■ Fragment tekstu ■
───

Biblia jest głównie dziełem teologicznym, a nie historycznym. Została ona zestawiona przede wszystkim w tym celu, aby uświetnić istotę i imię Boga. Jego harmonię i wiarogodność trzeba przypisać temu, że została napisana jedynie dlatego, aby ludowi izraelskiemu i wszystkim innym śmiertelnym istotom objaśnić jednorazowość, niezrównaność, uniwersalność i znaczenie Boga. Bohaterem Biblii jest Bóg, źródło całego stworzenia i Ojciec całej ludzkości. — „New York Times Magazine”, 25 września 1960 r., str. 29.

3. (a) Co uczyni sobie Bóg w „wojnie wielkiego dnia Boga Wszechmocnego”, lecz co każe On pod tym względem już przedtem czynić? (b) Przez kogo?

3 „Wojna wielkiego dnia Boga Wszechmocnego” zbliża się coraz bardziej. W tej wojnie Jehowa ponownie uczyni sobie imię, które będzie znane przez wszystkie wieki. (Obj. 16:14, 16, NW) Jednak już przed tą uniwersalną wojną nieba i ziemi każe On głosić i uświetniać swoje imię na całej ziemi. Przez kogo? Nie przez chrześcijaństwo, lecz przez tych chrześcijan, którzy wyróżniają się swym biblijnym imieniem „świadkowie Jehowy”. Potwierdzają to ich raporty, nadchodzące dzisiaj ze 181 krajów i wysp całego świata. Oni spełniają to dzieło w sile ducha Jehowy pomimo prześladowań i religijnego oporu. Obecnie wszystkie narody wiedzą, że oni są nazwani od imienia Jehowy. Czy istnieją jednak narody, które z tego powodu okazują bojaźń?

───

■ Wymienione pozycje ■
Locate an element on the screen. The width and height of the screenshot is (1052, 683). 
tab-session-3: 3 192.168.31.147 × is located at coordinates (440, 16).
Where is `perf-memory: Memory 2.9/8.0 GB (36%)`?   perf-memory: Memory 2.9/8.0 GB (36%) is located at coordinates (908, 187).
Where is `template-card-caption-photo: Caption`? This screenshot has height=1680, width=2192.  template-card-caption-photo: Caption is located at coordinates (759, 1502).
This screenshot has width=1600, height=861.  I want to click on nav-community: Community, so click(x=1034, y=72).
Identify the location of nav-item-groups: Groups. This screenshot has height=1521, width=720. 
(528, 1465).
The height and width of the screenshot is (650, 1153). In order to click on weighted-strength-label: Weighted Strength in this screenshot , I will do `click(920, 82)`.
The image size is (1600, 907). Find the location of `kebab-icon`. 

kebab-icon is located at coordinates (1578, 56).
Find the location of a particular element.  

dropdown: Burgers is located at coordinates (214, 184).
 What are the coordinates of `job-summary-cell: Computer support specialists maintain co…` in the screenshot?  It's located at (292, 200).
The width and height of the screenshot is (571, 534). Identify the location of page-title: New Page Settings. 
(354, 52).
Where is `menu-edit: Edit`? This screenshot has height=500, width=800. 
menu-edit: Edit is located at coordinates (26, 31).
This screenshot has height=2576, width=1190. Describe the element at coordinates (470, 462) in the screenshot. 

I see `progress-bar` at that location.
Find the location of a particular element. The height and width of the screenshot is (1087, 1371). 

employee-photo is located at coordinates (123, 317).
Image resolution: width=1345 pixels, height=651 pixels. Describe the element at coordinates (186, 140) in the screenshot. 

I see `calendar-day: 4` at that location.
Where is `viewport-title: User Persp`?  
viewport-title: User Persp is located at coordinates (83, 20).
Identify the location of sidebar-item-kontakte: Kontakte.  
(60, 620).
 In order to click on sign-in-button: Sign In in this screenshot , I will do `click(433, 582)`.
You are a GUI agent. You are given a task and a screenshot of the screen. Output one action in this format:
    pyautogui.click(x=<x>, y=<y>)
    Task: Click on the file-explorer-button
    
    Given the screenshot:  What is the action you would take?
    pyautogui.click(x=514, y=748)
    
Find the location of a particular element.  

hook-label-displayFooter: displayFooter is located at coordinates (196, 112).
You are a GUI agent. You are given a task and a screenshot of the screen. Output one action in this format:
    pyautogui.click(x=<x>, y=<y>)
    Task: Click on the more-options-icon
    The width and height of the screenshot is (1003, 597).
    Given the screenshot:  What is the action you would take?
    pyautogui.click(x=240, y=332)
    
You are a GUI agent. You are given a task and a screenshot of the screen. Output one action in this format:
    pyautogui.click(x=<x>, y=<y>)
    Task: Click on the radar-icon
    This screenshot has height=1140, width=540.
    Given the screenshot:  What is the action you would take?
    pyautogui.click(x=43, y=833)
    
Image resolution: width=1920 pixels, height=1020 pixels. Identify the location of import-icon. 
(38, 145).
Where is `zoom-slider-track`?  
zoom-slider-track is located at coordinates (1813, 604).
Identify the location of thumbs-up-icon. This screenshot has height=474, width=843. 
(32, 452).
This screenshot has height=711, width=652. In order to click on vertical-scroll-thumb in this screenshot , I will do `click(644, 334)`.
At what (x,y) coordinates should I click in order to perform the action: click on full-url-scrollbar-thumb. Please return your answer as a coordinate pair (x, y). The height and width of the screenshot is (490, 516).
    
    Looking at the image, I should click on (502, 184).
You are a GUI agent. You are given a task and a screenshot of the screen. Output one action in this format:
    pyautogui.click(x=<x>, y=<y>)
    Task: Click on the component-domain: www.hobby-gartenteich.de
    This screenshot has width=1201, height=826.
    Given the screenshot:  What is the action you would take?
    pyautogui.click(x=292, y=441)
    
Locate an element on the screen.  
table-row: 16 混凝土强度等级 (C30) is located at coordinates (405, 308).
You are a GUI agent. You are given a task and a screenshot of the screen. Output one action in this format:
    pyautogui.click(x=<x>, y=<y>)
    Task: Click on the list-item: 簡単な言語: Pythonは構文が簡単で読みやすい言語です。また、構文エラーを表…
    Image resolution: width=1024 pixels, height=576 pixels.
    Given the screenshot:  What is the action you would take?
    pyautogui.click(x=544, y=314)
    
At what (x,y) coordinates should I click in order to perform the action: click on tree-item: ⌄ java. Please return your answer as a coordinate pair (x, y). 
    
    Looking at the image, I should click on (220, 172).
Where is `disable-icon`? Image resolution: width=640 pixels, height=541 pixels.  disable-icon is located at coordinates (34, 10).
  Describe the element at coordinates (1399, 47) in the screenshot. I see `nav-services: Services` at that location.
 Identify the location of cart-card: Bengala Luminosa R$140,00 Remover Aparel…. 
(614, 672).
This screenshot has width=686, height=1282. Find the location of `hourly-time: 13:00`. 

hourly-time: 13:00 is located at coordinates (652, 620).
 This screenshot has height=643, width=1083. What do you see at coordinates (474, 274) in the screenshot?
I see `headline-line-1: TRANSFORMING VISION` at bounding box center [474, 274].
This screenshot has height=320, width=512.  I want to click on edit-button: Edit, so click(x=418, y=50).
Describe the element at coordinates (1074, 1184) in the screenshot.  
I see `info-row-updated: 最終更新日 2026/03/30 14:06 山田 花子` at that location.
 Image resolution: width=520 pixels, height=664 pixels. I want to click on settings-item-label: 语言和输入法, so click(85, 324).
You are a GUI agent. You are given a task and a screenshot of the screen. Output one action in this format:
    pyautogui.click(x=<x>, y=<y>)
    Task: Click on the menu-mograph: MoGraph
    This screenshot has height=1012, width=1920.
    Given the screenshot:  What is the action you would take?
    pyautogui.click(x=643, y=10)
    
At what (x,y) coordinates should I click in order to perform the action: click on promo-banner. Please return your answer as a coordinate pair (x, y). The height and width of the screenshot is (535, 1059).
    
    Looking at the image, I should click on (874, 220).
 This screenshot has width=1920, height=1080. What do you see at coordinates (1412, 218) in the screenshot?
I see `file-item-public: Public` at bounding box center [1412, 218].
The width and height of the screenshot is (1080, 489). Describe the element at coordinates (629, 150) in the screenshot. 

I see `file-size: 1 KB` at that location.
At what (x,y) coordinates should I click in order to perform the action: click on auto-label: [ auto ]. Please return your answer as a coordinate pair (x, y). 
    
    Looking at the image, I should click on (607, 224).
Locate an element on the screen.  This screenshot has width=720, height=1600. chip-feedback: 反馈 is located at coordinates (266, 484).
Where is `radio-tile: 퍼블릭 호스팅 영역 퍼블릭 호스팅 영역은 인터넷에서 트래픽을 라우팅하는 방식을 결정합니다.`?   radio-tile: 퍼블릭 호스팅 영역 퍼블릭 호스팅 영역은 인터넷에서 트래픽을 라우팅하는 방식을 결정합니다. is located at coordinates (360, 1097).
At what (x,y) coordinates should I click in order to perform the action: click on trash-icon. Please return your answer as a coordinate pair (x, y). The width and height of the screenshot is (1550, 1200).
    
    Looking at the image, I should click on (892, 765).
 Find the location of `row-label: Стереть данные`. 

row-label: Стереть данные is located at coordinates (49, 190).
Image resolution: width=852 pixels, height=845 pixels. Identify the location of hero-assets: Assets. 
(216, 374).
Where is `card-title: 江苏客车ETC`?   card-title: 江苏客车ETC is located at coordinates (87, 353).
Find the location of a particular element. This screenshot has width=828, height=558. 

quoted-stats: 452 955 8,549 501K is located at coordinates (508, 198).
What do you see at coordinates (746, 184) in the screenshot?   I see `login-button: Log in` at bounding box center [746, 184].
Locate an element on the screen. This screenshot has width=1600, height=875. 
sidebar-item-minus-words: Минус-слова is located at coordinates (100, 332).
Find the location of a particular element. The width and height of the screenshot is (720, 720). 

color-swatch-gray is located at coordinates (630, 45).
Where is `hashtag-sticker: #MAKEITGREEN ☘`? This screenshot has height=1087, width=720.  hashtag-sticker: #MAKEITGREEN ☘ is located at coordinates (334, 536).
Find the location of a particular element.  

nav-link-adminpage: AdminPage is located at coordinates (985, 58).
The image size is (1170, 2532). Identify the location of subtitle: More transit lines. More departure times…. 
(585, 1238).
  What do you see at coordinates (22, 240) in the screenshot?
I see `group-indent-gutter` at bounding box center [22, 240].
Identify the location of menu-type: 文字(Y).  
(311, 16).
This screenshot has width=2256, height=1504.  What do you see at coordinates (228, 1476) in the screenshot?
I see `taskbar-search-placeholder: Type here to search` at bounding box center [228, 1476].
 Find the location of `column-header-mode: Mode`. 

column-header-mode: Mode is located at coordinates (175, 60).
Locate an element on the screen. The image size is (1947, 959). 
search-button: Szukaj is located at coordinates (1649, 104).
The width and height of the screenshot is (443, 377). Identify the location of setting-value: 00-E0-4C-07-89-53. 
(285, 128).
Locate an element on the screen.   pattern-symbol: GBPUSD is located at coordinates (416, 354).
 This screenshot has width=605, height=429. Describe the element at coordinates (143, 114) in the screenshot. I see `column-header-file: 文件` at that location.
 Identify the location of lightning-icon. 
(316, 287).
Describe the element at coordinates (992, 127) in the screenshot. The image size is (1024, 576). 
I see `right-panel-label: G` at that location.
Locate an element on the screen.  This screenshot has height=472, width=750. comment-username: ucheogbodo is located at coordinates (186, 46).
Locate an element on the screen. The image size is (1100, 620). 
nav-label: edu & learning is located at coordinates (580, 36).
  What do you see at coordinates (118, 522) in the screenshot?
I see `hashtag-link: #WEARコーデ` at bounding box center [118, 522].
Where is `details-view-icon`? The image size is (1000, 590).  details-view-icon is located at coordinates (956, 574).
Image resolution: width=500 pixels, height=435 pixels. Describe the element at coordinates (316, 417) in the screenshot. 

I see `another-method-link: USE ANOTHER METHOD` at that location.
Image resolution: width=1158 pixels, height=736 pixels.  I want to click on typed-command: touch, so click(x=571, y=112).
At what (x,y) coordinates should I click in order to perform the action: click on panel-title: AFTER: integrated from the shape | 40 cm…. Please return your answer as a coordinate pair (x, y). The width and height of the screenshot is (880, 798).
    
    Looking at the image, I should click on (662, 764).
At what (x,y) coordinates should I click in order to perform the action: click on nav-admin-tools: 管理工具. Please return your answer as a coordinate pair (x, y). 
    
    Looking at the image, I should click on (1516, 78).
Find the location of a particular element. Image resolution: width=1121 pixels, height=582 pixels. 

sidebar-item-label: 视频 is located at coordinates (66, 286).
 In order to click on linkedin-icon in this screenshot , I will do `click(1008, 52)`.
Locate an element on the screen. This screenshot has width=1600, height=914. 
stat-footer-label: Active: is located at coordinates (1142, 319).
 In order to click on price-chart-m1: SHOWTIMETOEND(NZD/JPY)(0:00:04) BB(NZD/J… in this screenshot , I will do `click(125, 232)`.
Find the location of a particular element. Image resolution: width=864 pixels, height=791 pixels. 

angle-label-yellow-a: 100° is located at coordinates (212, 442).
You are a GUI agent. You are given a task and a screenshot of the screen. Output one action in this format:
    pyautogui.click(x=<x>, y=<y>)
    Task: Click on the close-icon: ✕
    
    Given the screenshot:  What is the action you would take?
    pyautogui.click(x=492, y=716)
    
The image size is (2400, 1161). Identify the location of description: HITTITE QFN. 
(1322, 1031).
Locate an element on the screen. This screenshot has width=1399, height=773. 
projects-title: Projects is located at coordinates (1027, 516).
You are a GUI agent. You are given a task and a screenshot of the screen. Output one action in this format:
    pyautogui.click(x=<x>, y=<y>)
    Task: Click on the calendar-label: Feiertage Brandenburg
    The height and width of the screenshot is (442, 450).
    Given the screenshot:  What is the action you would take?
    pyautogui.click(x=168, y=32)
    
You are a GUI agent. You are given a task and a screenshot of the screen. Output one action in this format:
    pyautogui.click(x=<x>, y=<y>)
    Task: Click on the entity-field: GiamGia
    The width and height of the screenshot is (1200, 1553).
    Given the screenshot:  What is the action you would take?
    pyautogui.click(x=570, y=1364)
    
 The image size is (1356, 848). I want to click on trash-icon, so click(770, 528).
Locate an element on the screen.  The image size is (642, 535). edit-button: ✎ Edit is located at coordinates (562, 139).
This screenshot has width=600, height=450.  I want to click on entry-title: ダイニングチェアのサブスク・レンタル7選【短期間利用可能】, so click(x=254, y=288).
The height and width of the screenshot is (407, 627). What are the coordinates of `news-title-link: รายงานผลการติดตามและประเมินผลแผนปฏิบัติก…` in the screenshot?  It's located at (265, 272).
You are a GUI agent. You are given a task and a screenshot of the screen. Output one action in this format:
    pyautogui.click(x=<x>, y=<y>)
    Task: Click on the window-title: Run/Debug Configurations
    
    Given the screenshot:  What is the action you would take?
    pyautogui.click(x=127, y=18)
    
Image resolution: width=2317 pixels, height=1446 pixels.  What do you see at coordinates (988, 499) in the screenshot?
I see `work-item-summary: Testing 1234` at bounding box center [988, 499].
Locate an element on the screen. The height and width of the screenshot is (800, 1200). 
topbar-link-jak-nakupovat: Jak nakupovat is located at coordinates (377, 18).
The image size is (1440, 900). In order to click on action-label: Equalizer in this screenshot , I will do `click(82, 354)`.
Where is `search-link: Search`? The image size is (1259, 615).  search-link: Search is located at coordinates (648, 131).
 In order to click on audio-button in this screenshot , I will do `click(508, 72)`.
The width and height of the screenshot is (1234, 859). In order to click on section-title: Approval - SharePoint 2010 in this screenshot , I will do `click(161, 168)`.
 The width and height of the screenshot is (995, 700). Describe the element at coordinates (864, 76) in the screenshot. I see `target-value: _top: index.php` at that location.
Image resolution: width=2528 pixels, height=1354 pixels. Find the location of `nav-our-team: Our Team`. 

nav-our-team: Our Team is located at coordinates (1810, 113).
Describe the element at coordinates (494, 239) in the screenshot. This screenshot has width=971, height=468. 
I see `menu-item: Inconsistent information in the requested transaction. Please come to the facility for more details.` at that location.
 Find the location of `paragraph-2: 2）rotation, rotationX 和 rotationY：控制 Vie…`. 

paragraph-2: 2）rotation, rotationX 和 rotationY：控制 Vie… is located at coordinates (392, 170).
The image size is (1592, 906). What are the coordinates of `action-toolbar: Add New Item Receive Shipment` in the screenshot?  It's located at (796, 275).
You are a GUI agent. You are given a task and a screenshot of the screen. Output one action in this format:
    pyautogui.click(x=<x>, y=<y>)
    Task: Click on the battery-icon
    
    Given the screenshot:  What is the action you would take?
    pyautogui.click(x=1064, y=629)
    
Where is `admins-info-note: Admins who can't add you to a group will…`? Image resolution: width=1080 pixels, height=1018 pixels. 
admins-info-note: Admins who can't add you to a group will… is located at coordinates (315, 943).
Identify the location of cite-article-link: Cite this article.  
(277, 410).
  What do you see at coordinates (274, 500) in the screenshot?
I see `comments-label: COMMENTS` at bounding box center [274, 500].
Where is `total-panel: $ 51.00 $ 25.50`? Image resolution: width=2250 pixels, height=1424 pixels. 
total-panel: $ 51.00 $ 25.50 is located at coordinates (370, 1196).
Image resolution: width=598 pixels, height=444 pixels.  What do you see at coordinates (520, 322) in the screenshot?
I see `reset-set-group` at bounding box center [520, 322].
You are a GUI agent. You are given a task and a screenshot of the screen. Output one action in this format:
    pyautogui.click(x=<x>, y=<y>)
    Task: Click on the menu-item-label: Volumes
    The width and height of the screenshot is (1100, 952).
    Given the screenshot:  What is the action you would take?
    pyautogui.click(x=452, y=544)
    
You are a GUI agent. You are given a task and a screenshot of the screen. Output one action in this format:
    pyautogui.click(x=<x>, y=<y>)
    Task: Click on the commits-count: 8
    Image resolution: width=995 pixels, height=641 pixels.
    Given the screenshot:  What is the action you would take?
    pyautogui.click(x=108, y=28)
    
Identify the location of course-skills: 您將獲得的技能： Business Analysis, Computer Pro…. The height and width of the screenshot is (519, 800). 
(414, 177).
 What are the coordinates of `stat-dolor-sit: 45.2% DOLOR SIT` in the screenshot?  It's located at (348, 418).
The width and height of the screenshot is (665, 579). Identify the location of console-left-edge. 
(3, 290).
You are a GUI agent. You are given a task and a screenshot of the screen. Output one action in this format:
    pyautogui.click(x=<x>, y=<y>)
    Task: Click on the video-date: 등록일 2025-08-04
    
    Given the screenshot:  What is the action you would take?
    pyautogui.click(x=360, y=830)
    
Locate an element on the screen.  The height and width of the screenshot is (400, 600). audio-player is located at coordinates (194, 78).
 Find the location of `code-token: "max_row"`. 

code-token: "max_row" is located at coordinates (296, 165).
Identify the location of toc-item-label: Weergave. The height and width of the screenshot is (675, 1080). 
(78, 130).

───

■ Cel zadania ■
Proszę przedstawić w formie krótkiej listy akapit tekstu o Biblii zaczynający się od słów „Biblia jest głównie dziełem”, zachowując jego główne informacje.

■ Odpowiedź poniżej ■
- Biblia jest przede wszystkim dziełem teologicznym, a nie historycznym.
- Zestawiono ją głównie po to, by uświetnić istotę i imię Boga.
- Jej harmonia i wiarogodność wynikają z tego, że powstała wyłącznie po to, by ludowi izraelskiemu i wszystkim śmiertelnym objaśnić jednorazowość, niezrównaność, uniwersalność i znaczenie Boga.
- Bohaterem Biblii jest Bóg, źródło całego stworzenia i Ojciec całej ludzkości.
- Źródło: „New York Times Magazine”, 25 września 1960 r., str. 29.